→ **Selected excerpt**:
※
Six short years ago, first-year medical student Arash Fereydooni was studying the Los Angeles Times, cover to cover, nearly every day. He needed to expand his vocabulary—stat. Fereydooni had emigrated with his family from Iran to California at the start of his junior year. He was failing all his classes at El Camino Real High School. But he buckled down to learn English, his third language after Persian and Arabic. By the end of his senior year, Fereydooni graduated at the top of his class with honors in math, science, and English.

With those laurels barely on his head, he moved to New Haven and pursued dual B.S./M.S. degrees in molecular, cellular, and developmental biology at Yale College. Fereydooni graduated in four years cum laude, with academic distinctions in his major. Between schoolwork and research, he founded a nongovernmental organization called International Aid Organization, sponsored in part by the United Nations Refugee Agency, to support Syrian refugees financially and to fund service trips to visit Syrian refugee camps in Turkey. (The organization’s activities are currently on hold as the group prepares to fundraise to “become bigger and more active,” Fereydooni said.) He also volunteered at Yale-New Haven Hospital and helped local refugees learn English and obtain health care. For two years, on the side, he taught the physics behind robotic designs to students at local high schools and contributed several articles to the student-run Yale Scientific Magazine. Beginning in 2012, he joined Paul Forscher, Ph.D., professor of molecular, cellular, and developmental biology, in the lab to research neurobiology. Fereydooni has received five research fellowships during his time in Forscher’s lab, to study the effects of serotonin on neuronal growth.

Earlier this year, officials at the Paul & Daisy Soros Fellowships for New Americans chose Fereydooni as one of 30 recipients of its prestigious award to promising students. It was the spring of his senior year at Yale College and he was waiting callbacks from medical schools. He’d picked up the phone expecting a call from a med school. “It was a shock,” Fereydooni said. The award, given only to graduate students who are immigrants or children of immigrants, covers tuition and living expenses for two academic years.
※
→ **Data listing**:
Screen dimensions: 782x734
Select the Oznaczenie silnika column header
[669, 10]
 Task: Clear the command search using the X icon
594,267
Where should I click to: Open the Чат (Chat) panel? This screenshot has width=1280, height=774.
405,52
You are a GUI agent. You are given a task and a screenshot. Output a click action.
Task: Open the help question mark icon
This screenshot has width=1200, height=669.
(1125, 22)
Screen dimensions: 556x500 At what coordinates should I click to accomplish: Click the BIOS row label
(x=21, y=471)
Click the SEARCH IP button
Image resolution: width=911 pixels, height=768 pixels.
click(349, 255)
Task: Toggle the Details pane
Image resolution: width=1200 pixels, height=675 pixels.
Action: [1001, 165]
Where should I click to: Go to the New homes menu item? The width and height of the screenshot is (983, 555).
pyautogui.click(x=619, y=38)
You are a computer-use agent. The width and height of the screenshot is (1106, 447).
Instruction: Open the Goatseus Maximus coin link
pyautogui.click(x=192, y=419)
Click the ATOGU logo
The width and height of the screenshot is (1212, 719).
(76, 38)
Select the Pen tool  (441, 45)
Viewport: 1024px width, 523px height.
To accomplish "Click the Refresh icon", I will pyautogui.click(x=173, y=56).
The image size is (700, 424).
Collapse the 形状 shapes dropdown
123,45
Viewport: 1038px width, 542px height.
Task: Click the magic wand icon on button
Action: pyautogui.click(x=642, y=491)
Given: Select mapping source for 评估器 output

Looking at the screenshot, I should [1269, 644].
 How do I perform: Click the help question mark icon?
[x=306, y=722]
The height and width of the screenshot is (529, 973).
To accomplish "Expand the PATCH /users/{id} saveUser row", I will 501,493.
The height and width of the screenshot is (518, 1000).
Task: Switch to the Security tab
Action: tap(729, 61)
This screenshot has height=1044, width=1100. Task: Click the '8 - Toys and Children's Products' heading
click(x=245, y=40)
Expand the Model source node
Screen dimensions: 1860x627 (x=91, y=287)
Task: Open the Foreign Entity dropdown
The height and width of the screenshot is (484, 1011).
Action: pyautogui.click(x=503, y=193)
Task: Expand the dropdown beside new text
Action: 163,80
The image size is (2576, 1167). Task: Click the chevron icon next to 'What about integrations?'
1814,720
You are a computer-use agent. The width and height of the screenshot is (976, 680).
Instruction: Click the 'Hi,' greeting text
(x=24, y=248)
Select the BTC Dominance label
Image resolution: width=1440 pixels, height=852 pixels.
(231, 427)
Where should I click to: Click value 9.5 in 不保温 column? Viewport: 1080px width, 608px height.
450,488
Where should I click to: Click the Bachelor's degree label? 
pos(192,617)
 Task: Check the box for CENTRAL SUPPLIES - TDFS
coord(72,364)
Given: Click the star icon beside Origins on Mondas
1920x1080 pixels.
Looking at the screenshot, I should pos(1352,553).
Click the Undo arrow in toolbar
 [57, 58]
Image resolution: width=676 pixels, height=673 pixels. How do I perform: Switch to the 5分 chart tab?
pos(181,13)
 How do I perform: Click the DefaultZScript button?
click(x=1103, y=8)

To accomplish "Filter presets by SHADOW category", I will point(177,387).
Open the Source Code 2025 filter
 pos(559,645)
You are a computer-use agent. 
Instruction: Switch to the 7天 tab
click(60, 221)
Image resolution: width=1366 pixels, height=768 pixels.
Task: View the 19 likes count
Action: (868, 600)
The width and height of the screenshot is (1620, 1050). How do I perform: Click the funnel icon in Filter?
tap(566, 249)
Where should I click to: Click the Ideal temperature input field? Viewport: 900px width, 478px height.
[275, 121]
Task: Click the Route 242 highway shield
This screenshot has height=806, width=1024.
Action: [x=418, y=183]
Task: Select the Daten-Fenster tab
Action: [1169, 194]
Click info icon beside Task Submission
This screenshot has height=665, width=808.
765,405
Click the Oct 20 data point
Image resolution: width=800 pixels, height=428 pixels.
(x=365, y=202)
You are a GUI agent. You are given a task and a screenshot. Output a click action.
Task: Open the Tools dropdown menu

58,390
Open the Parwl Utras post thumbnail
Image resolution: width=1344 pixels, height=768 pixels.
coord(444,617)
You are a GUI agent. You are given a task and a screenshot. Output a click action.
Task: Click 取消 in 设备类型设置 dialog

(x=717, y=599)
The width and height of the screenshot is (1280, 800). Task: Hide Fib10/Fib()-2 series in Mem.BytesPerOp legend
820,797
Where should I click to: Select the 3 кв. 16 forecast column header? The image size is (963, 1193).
※
→ **Required tasks**:
1 > How would this sentence from the Fereydooni profile read in Spanish: "He also volunteered at Yale-New Haven Hospital and helped local refugees learn English and obtain health care."
2 > Does the Fereydooni profile support each statement? Answer yes or no, quoting the deciding words.
(a) English was Fereydooni's second language.
(b) The Soros award covers tuition and living expenses for two academic years.
(c) Fereydooni received five research fellowships while in Forscher's lab.
Use only the profile of Arash Fereydooni, not the lines.

→ **Answers in order**:
1 > También trabajó como voluntario en el Hospital Yale-New Haven y ayudó a refugiados locales a aprender inglés y a obtener atención médica.

2 >
(a) No: "his third language after Persian and Arabic"
(b) Yes: "covers tuition and living expenses for two academic years"
(c) Yes: "Fereydooni has received five research fellowships during his time in Forscher’s lab"